Do I want an LLC if my condition doesn’t require one? Most states won’t require an LLC. Your accountant will be able to help you in determining if you need one based on the sort of business you have and your particular state’s laws. Some states allow for one or partial incorporation of a company. Other states require that you form a real LLC.
Do I need a Registered Agent for my LLC? An LLC is also another entity from your personal residence. For your LLC to have its own separate legal and financial documents, you’ll need to appoint a Registered Agent. Sometimes, it’s the Registered Agent that will cause the maintenance and filing of all of the LLC’s documents.

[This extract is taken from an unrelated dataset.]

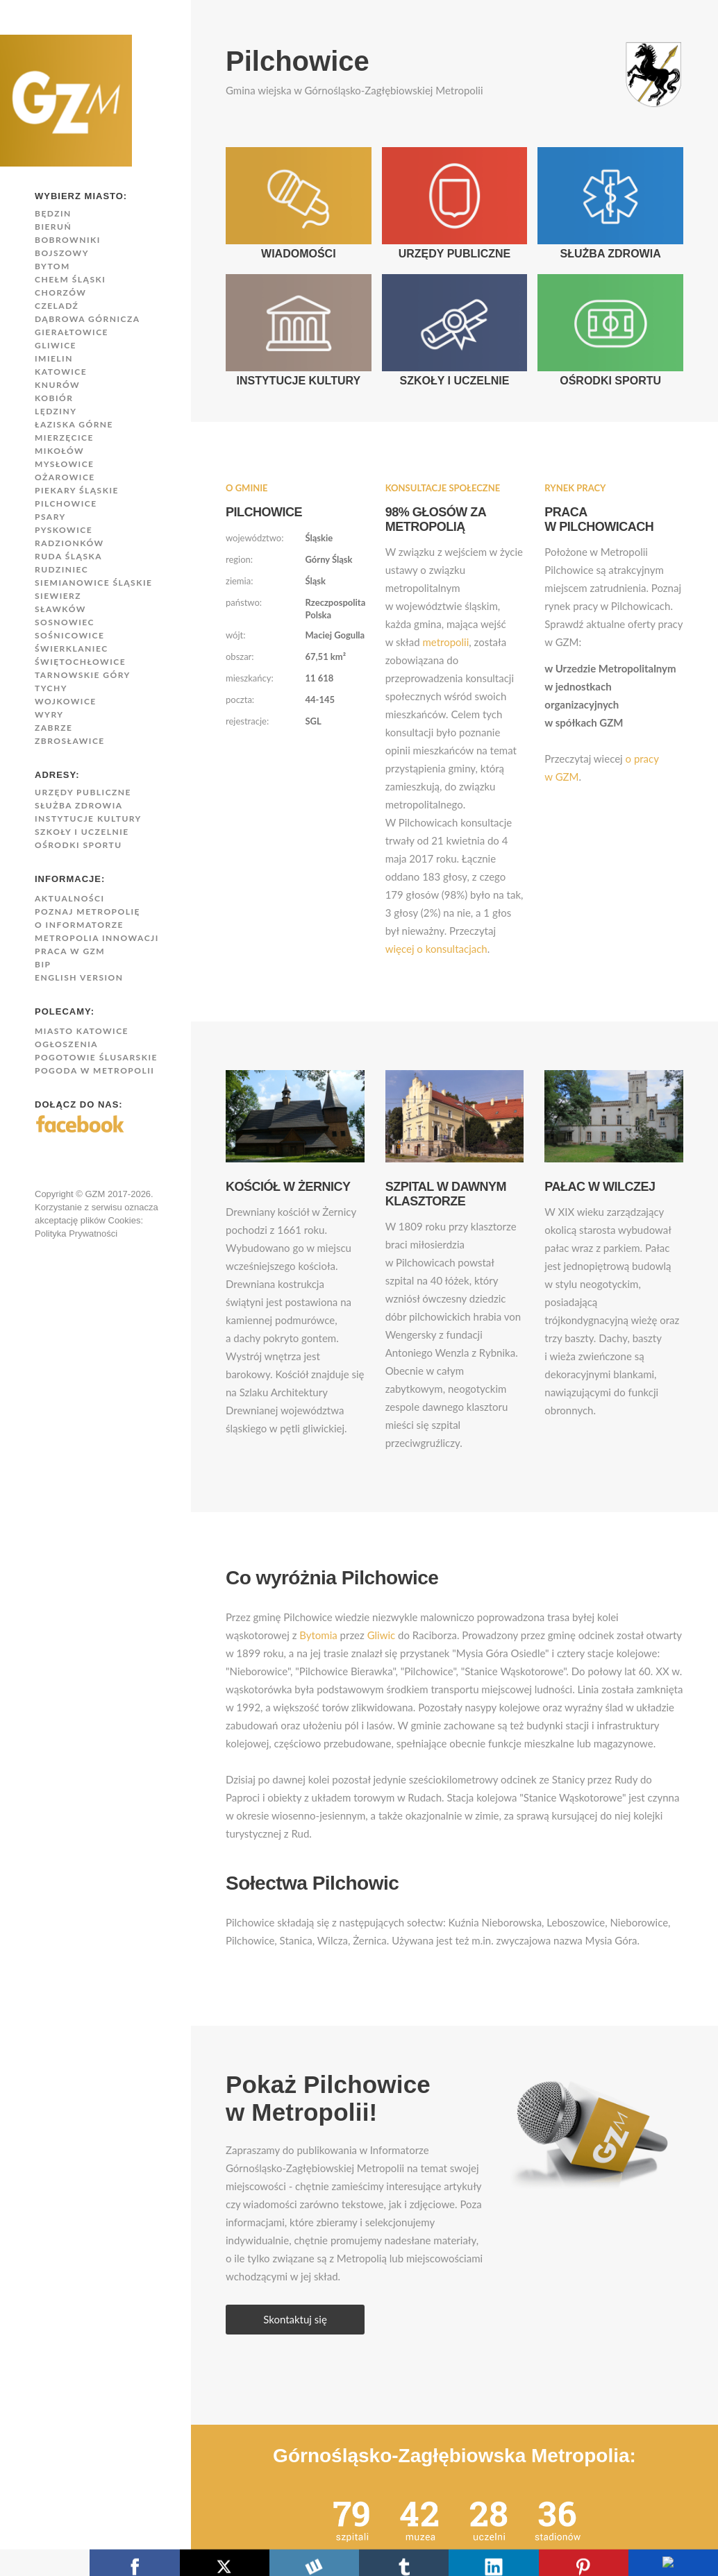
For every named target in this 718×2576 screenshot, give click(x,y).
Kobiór (54, 398)
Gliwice (55, 345)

In other nations, the Secretary of State will manage these filings.
Do I need a lawyer for my LLC? Like any legal formation, it’s very important that any individuals associated with your LLC are trustworthy and qualified. In case you have children or a spouse, you will need an lawyer to assist you fill out the forms and register the name of your organization, in addition to any alterations (name changes). While the most common reasons to form an LLC would be to prevent state taxation and comply with tax laws, having a registered agent and a qualified attorney also allows you to secure your individual interests while still being able to operate your company peacefully.

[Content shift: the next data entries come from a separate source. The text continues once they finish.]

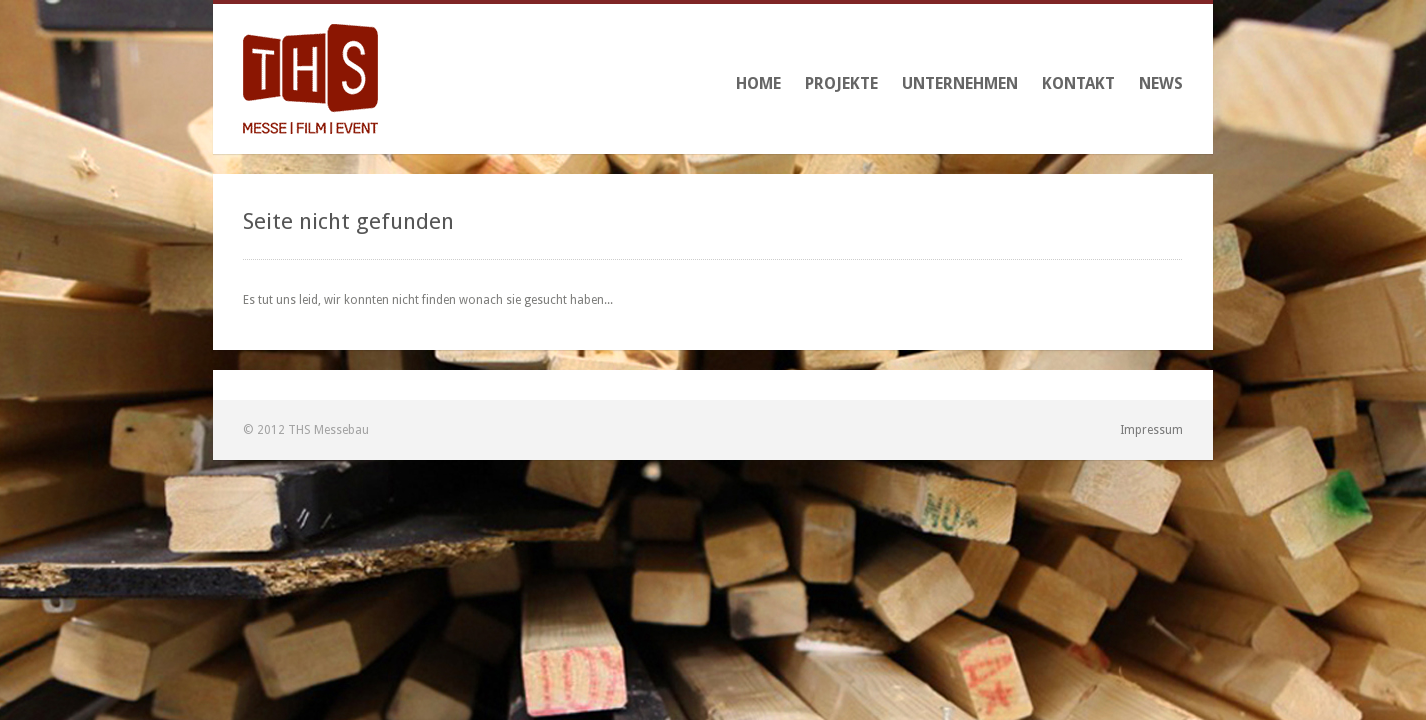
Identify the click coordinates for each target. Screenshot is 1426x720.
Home (758, 83)
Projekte (841, 83)
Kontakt (1078, 83)
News (1161, 83)
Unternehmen (960, 83)
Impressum (1151, 430)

Do I need an accountant for my LLC? Operating an LLC is a really complex and intricate task, and it requires the eye of an experienced accountant. When you file your documents with your state’s Secretary of State, he or she’ll supply you with a comprehensive list of who is authorized to make changes and who is responsible for completing them. While this sounds useful, many accountants aren’t qualified to handle the complex task of incorporating a small business. The Secretary of State also has specific rules about who can represent the LLC, when filings are to be made, how they should be completed, and what fees are required.
Do I need an accountant for my LLC? It depends on your state’s laws. Most states allow a sole proprietorship to incorporate as an LLC, but you must incorporate as a company first, before you can incorporate as an LLC. Regardless of the type of business you are in, you want a qualified individual to help you create the necessary Articles of Organization, register the name of your LLC, and keep the books.